- Source extract
Don’t worry. This isn’t going to be another one of those struggling with cancer stories.
50/50 has only been in theaters a week and by this weekend, it will likely be out of a lot of them. It’s already been pulled from most screens in many areas, and when tomorrow’s new releases open it’ll be playing on even fewer of them. Theaters can’t run it because no one’s showing up to see it. Despite a solid marketing campaign and the star power of Seth Rogen and Joseph Gordon-Levitt, the truth is that almost no one is buying tickets. 50/50’s box office numbers have been a disaster.
Critics have lavished the film with acclaim and rated it one of the best movies of the year. Audiences seem similarly enamored. The few smart enough to buy a ticket invariably come back praising it. But mostly, no one seems to want to see it. You can’t blame them really. This is a cancer movie, and nobody wants to see another movie about cancer.
But this isn’t that movie.
In 2003, after I showed up in her waiting room complaining of pain, my doctor found a lump in my right testicle. I’d never seen her move so fast. She told me to pull up my pants, and as I was still zipping, she grabbed me by the hand and dragged me down the hall. We started running, and because that was the most terrifying moment of my life up till then, I’ll never forget her lab coat flapping behind her as she ran in front of me, my palm held in an unrelenting death grip. It was as though she believed that if she let me go, she might never get me back again. We crashed through the door of her office and she said there was a urologist named Stroud down the hall, only since it was late on a Friday, he’d be gone any second. It was important that we hurry. She wanted him to look at me, right away. So we ran together through the building, hand in hand, past a blur of faces and break rooms and pale blue carpet to a door on the other end.
Because we hurried, maybe even because we ran, I would be fine. I was diagnosed with a rare and malignant form of testicular cancer but since it hadn’t spread very far yet, Dr. Stroud believed that if they rushed me into an operating room before it did, they might be able to get it all out of me with one simple surgery. When I woke up after the procedure, well-rested from anesthesia, they couldn’t be certain they got it. So I spent the next few months making weekly visits to my oncologist, where I’d undergo regular CT scans and blood tests, watching and waiting for any sign that my cancer had returned. It never did, but I spent day after day sitting in a doctor’s office with other people who hadn’t been as lucky, and wondering.

- Problems and tasks
**1.** Please copy the passage of the 50/50 essay that opens with the words containing "Critics have lavished" and closes with "isn’t that movie.", switching "Critics" to "Reviewers".
**2.** In the 50/50 essay, what was the name of the urologist down the hall?
The lines that come next play no part in this.

- Data excerpts

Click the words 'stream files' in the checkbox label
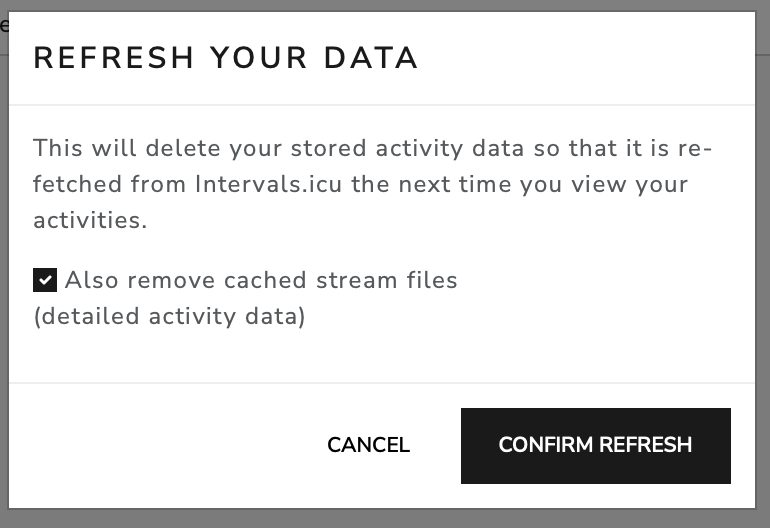coord(386,280)
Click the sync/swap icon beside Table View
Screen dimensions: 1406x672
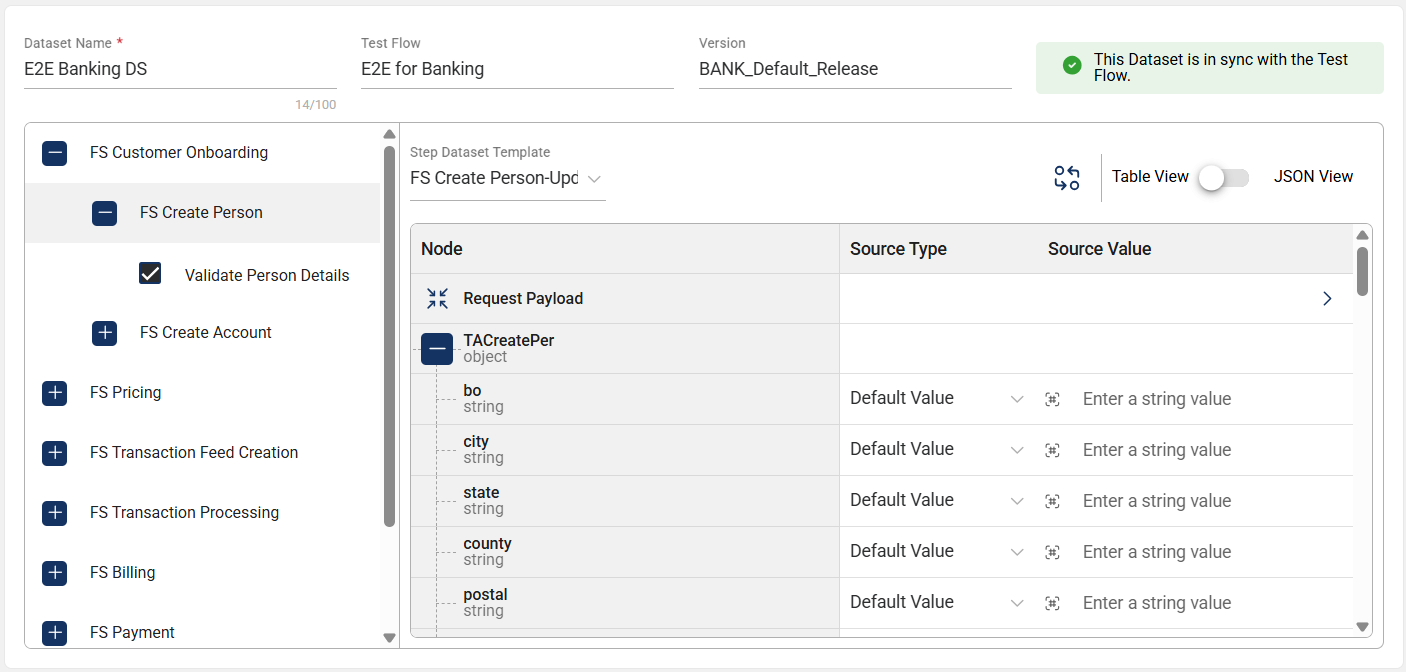point(1067,178)
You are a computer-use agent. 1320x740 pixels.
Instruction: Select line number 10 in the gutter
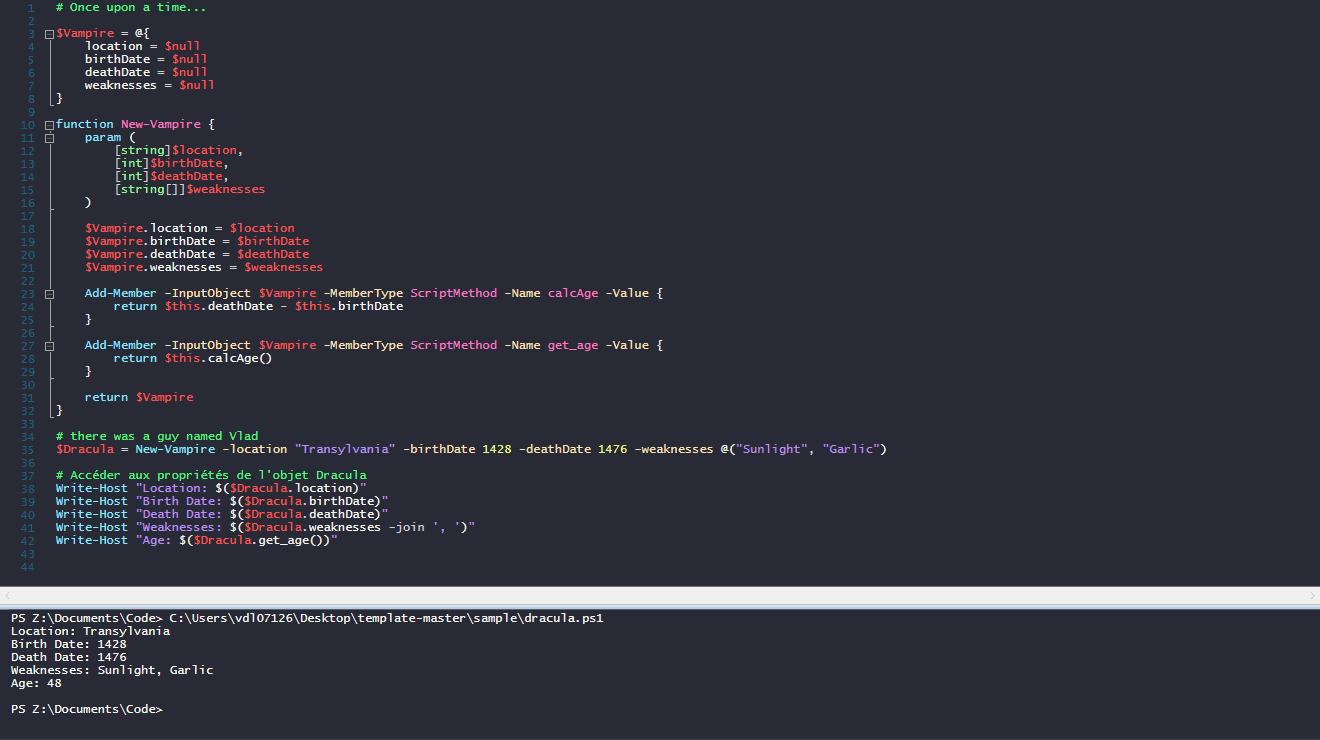pyautogui.click(x=27, y=123)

- Solutions to the problems
**1.**
Reviewers have lavished the film with acclaim and rated it one of the best movies of the year. Audiences seem similarly enamored. The few smart enough to buy a ticket invariably come back praising it. But mostly, no one seems to want to see it. You can’t blame them really. This is a cancer movie, and nobody wants to see another movie about cancer.
But this isn’t that movie.

**2.** Stroud